Separate from the ethical frameworks that continue to emerge, there is also a steady increase in the tools that are being developed to support ethical software development practices. Many of these efforts have focused on increasing software fairness, and most aim to support development of AI-driven systems.

One of the first published efforts at providing fairness tooling was FairML,Footnote 2 a toolbox aimed at mitigating bias in black-box machine learning models. FairML provides support for evaluating the effects of inputs on a model’s decision-making to determine the effects on fairness.

In 2018, IBM introduced AI Fairness 360 (AIF360), a Python toolkit for measuring and mitigating bias in machine learning models.Footnote 3 The toolkit provides an exhaustive and extensible set of open source models and algorithms, along with fairness metrics for models and datasets. Similar to AIF360 is Aequitas, a Python toolkit for systematic auditing of model fairness.Footnote 4 As with most fairness tools, Aequitas was designed to be used by data scientists; however, it was also designed for use by policy makers. It also provides tooling for analyzing bias in datasets and determining optimal metrics for a given situation.

In the same year, we saw the introduction of Themis, the first tool designed to test any kind of software for discrimination.Footnote 5 Similar to other available fairness tools, Themis works based on common definitions of fairness. In contrast, Themis allows for measuring and detecting bias in software separate from any model that may (or may not) be integrated into the software. Themis also generates tests that engineers can take advantage of in their own test suites.

The contributions to this space, specifically with respect to ethics in AI and ML software systems, continued in the years to come. This includes tools like fairkit-learn,Footnote 6 FairVis,Footnote 7 Fairlearn,Footnote 8 FAT Forensics,Footnote 9 and the LinkedIn Fairness Toolkit (LiFT)Footnote 10 that support detecting and measuring bias during model training and selection. LiFT, introduced in 2020, is a Scala/Spark library that supports measuring and mitigating bias in large-scale machine learning workflows. Unlike other fairness tools, fairkit-learn, FairVis, and Fairlearn use visualizations to support the ability to explore and discover biases in machine learning models. Fairkit-learn and Fairlearn provide additional unique features, such as interactive comparison and fairness and performance tradeoffs. FAT Forensics is another unique tool that also supports the inspection of accountability and transparency aspects of machine learning software.

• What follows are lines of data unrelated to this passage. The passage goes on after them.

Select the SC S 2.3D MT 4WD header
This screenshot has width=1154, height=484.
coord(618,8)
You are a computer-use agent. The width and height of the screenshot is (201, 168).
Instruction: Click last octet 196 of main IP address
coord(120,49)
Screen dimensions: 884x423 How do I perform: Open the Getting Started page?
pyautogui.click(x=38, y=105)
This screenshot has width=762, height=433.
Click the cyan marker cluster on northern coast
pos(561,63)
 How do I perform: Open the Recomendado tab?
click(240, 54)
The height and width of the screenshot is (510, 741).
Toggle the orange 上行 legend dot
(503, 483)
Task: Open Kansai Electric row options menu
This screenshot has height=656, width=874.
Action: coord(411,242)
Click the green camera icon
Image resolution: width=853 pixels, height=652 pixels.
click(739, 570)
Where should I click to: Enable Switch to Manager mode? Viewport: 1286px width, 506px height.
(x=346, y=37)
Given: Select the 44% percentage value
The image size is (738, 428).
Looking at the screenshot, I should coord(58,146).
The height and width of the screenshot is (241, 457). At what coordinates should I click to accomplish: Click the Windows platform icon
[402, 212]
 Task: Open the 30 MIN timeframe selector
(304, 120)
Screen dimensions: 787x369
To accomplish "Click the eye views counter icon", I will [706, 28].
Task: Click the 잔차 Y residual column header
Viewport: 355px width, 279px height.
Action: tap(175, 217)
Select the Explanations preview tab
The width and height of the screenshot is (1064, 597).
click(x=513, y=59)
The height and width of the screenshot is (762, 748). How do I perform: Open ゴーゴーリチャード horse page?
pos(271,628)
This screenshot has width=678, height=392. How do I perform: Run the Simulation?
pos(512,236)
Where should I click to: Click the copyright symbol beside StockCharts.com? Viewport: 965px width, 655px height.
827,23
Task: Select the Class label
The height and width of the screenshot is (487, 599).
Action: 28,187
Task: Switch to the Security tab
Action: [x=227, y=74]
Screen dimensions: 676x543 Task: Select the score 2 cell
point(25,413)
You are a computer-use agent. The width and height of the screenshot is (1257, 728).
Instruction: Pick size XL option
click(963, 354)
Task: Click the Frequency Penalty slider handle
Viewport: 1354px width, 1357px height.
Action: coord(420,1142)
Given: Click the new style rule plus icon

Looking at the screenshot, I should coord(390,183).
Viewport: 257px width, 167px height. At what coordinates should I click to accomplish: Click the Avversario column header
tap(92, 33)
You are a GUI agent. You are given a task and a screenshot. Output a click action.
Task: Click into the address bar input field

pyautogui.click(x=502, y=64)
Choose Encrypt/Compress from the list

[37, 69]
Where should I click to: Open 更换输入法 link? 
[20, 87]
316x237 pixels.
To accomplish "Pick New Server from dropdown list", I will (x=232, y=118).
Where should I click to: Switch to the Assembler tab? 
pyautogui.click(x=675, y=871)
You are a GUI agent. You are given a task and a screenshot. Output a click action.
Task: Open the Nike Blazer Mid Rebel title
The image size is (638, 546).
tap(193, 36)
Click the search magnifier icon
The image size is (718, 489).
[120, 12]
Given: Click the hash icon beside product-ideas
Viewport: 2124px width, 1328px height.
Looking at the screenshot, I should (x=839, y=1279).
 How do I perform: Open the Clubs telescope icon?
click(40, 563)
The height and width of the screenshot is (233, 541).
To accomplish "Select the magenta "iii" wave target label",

As we have outlined, there is no shortage of interventions available for attempting to support ethical decision-making during software development. Check out our paper on ethical practices to learn more about these efforts and others [9]. While none of these solutions provide a “silver bullet” for the problem of ethical decision-making in software development, collectively they provide hope for a more equitable technological future.

Summary

In this chapter, we made an argument for ethical decision-making as the umbrella over diversity, equity, and inclusion efforts. For those who skipped to the credits, let’s recap :

  • Ethical concerns, such as fairness and safety, are addressable when explicitly considered.

  • There is more than one way to define ethics, but all definitions are centered on the actions taken by an individual (or organization) and why.

  • While ethics has a long history in the context of computing, most of the recent efforts have focused on ethics when developing machine learning– and artificial intelligence–based software systems.

  • Research has provided some insights into ethical software development practices (though much more is needed to understand and support ethics in practice).

  • There are numerous frameworks and tools available to support ethical software development practices, many of which target components of AI-based software systems.

By encouraging and supporting ethical decision-making with concepts like “ethical by design” and frameworks like ethics-aware software engineering, we can work toward realizing ethical software development in practice.